Now that you’ve sent metrics to Lightstep Observability and instrumented your app, you can use Change Intelligence to investigate what caused any deviations in those metrics. Change Intelligence determines the service that emitted a metric, searches for performance changes on Key Operations from that service at the same time as the deviation, and then uses trace data to determine what caused the change.

By default, Change Intelligence looks for the attribute (tag/label) in your metric data to determine the sending service. If your AWS metric data uses a different attribute, you need to register them.

  1. In a dashboard or chart, click Analyze deviation.

    Start metric investigation

    Change Intelligence works best when it can focus on a single service and its dependencies.
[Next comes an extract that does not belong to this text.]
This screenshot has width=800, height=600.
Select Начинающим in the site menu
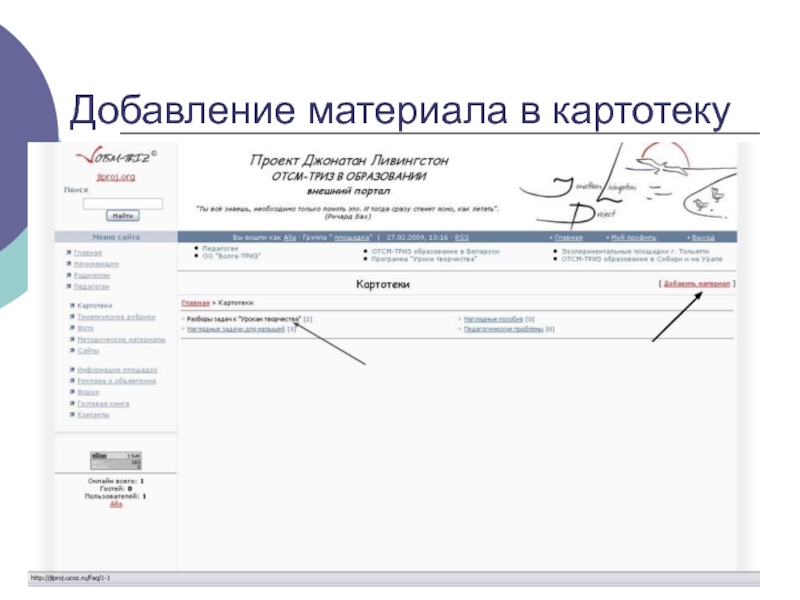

If your dashboard or chart includes metrics coming from many services, use filters to choose one service to focus on. For a dashboard, use the global filter. For a chart, edit your query to filter the data to include one service. You need to save your chart before you can start Change Intelligence.
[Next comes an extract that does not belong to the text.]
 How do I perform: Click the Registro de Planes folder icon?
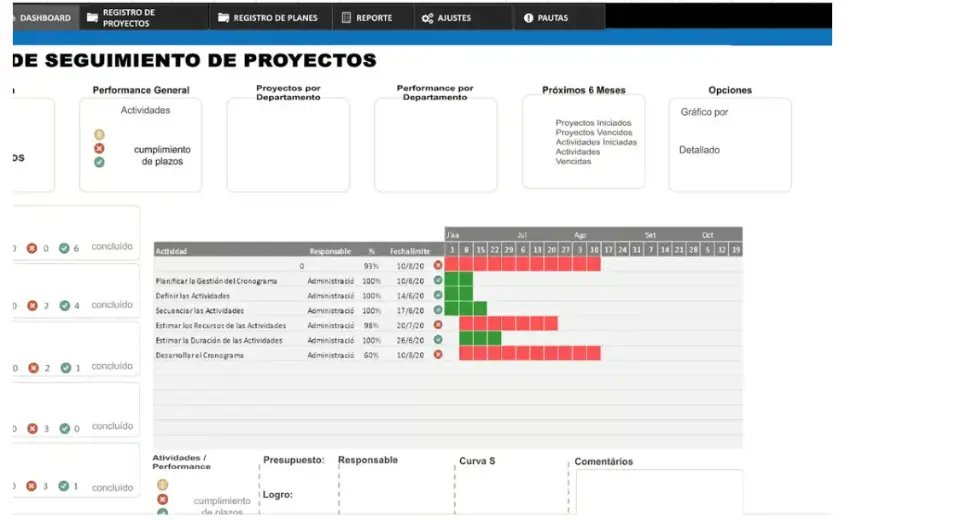tap(224, 18)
  2. In the side panel, drag the blue window to the deviation in the chart and click Analyze deviation. Select deviation window

    The side panel shows the baseline (purple) and deviation (blue) time windows that Change Intelligence uses to compare performance. You can change this by selecting a different time period or changing the baseline and deviation time windows. Time windows show baseline and deviation

    You can click View full Change Intelligence to open and work with Change Intelligence in the expanded view.
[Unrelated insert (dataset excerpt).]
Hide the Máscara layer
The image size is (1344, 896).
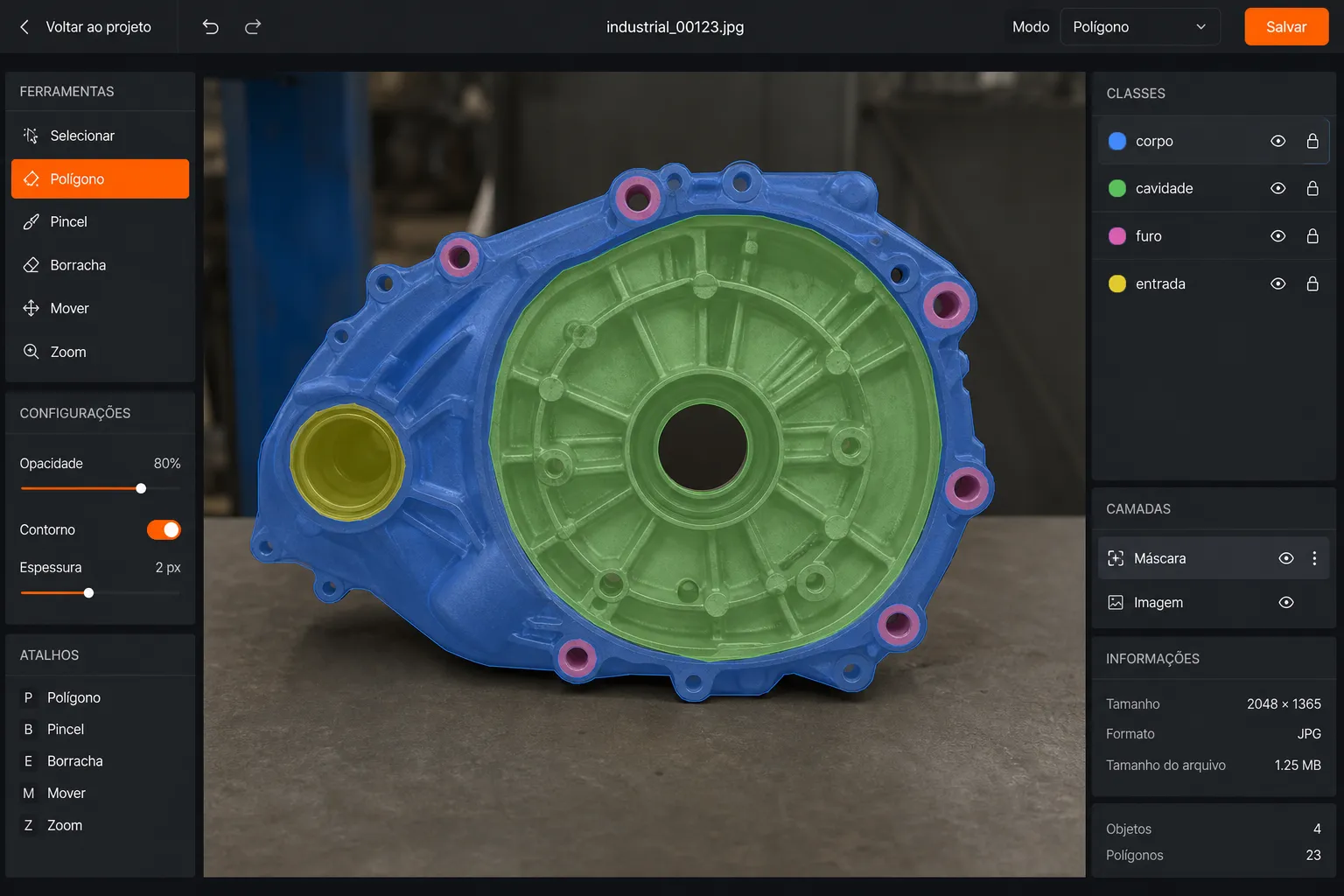click(x=1286, y=558)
  3. Expand the Key Operation with the highest magnitude of change (the first one in the list).

    Based on the time windows for the baseline and deviation, Change Intelligence analyzes Key Operations on the service that emitted the metric. It displays the operations that experienced a change in performance and lists them on the page, sorted by highest degree of change first (operations without any changes aren’t displayed). SLIs for Key Operations

    Lightstep lists the attributes that appeared in most traces with the performance change (correlated attributes). Each attribute row displays a map icon showing the relationship of the service containg the attribute to the service you queried. Hover over the icon to see a larger view of the map.Most likely cause of a metric change

    More about correlated attributes

    Change Intelligence is able to correlate attributes with performance change by finding attributes on operations up and down the request path that appear frequently on traces from the deviation time period (for metrics, it determines the request path by first finding performance changes in key operations on the service during the deviation, and then analyzing span data from those operations). If an attribute appears on a number of traces that have performance issues during the deviation (and doesn’t on traces that are stable), it’s likely that something about that attribute is causing the issue.

    Expandable end

  4. Expand the first attribute row.

    Change Intelligence shows SLI charts that compare the baseline to the deviation for the p99 latency, operation rate and error rate percentage. SLIs for correlated attribute

    By default, the time series only display for spans that contain the attribute. Use the Show comparison toggle to compare that with spans that don’t contain the attribute. When you add those spans, you can also choose to group the data by the attribute name.

    Turn off Show span samples to get a better view of the groupings.

    Compare and group other spans

    Looking at the previous image, you can see that traces that did not have the customer:ProWool attribute didn’t experience the same degradation in latency or operation rate.

    Because traces for requests from ProWool are experiencing more latency and a higher rate, it is likely that traces with this attribute can pinpoint the problem.

  5. Click on a span sample dot to view a trace.

    Clicking a span opens it in the Trace view where you can see the critical path through the request and view details about each span in the trace.

    More about Trace view

    You use the Trace view to see a full trace from beginning to end of a request. The Trace view shows you a flame graph of the full trace (each service a different color), and below that, each span is shown in a hierarchy, allowing you to see the parent-child relationship of all the spans in the trace. Errors are shown in red.

    Clicking a span shows details in the right panel, based on the span’s metadata. Whenever you view a trace in Lightstep Observability, it’s persisted for the length of your Data Retention policy so it can be bookmarked, shared, and reviewed by your team at any time. The selected span is part of the URL, so it will remain selected when the URL is visited.

    Learn more about Trace view.

    Expandable end

    Trace view

    In this example, it looks like ProWool sent over 1,000 requests and the write to the database is overwhelmed. That’s likely why the CPU metric spiked!

What did we learn?

  • You can use Change Intelligence directly from a dashboard or an open chart.
  • Based on the time windows for the baseline and deviation, Change Intelligence analyzes Key Operations on the service that emitted the metric, and uses traces from those operations to find corresponding performance changes.
  • When Change Intelligence finds those performance changes, it analyses traces that include that operation, finding attributes that appear on traces with the performance issues (and doesn’t appear often on traces that are stable). It surfaces the one that’s most likely pointing to the issue.
  • You can view those traces directly from Change Intelligence to pinpoint and verify the problem.